In a Baghdad University poll taken earlier this year, more than 80% of
the Iraqis questioned expected their government to gain strength in
coming months. That has dropped to 45% today.
With the
insurgency killing more civilians, anger against American forces has
intensified. Many Iraqis view the U.S. as an unwanted godfather who,
despite his prowess and streams of military convoys, can't provide the
basics let alone protect them from extremists who badger the nation
with Internet screeds and jihadist rants on the radio.
"I only
want to put this question to you," said Sana Abdul-Kareem, a dentist
with four children. "Why can't the U.S., with all its might and
capabilities, impose security here? How come with all our oil they
cannot provide us with electricity? My son was so happy when the
American soldiers first came. But after two years of failure to make
good on their promises, he abhors them."
Baghdad resident Ali
Jalal said: "The Americans are behind these problems. They don't want
the country to be stabilized…. The Iraqi government is like a doll in
the hands of the Americans."
Many Iraqis choose denial to
cope with the seething times around them. A Shiite will tell you he is
married to a Sunni, or a Sunni to a Shiite. They will tell you their
families are an intermingling of Iraq's classes and religions and that
they have lived in harmony for generations. But every day new families
line up outside morgues and new markers are added to graveyards. They
blame it on terrorists and outside forces, who, they say, manipulate
their lives much as Hussein did.
"It's a policy of divide and
conquer being applied by our occupiers," said Abu Izz, a Baghdad
antiques dealer who was born in Fallouja. A civil war will not succeed
because Iraqis are all brothers and relatives, he added.
"You
may not believe this, but some of my relatives are promujahedin
[Sunnis], and others are members of the Badr Brigade [Shiites] and
others are clergy. This is how we are interrelated."
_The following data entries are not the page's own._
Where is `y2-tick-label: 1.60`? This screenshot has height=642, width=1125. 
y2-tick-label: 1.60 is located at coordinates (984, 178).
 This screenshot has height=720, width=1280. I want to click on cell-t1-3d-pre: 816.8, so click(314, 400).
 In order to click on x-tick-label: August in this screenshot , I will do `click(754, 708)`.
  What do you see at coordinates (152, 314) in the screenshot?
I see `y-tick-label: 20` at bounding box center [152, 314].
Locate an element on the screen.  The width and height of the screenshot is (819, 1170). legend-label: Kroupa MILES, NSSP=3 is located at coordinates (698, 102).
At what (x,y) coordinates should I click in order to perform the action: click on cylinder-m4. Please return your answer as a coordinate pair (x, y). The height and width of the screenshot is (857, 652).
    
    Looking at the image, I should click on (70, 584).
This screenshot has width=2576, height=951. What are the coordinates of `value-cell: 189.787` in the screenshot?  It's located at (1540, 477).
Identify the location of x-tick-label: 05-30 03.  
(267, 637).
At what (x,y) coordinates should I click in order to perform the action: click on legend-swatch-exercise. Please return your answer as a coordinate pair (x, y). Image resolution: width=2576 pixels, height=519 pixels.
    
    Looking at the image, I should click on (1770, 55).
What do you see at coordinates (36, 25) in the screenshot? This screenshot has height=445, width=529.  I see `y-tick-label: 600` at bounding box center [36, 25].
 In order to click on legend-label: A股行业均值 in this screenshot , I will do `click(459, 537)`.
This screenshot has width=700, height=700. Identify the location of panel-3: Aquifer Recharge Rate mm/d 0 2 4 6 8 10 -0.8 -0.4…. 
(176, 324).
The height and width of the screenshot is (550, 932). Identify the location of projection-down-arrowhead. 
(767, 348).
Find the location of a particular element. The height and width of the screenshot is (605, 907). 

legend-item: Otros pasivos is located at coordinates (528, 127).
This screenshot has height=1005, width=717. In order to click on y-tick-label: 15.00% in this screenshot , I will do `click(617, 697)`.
"Iraq is one nation, one land and one heart," said Sinaa Ali Musa, a
state worker from Samawah.
But Musa, a Shiite, conceded there were divisions. "I think the Shiites
are being subjected to all kinds of terrorism because the Sunnis are
losing power."
Others consider Sunnis the victims. "There has
been a flagrant violation of Sunni rights," said Saad Abdul Aziz Siqar,
a Sunni from Basra. "This is affecting relationships between the two
sects and could lead to war…. The Shiites have power and authority over
us and are treating us like a minority."
Navigating such chaos psychologically, and even on rural roads and city
streets, has trapped many Iraqis.
"It's the same problem everyday — traffic, traffic, roads are closed
and in addition to that, we have national guards aiming their weapons
toward us," said Tanya Mazin, a student at Baghdad University.
"We are living in stress and fear. I do not think this will end one day
because it's going from bad to worse."
Times
staff writers Suhail Ahmad, Saif Rasheed and Zainab Hussein in Baghdad,
special correspondents Othman Ghanim in Basra and Hassan Halawa in
Samawah and a correspondent in Mosul contributed to this report.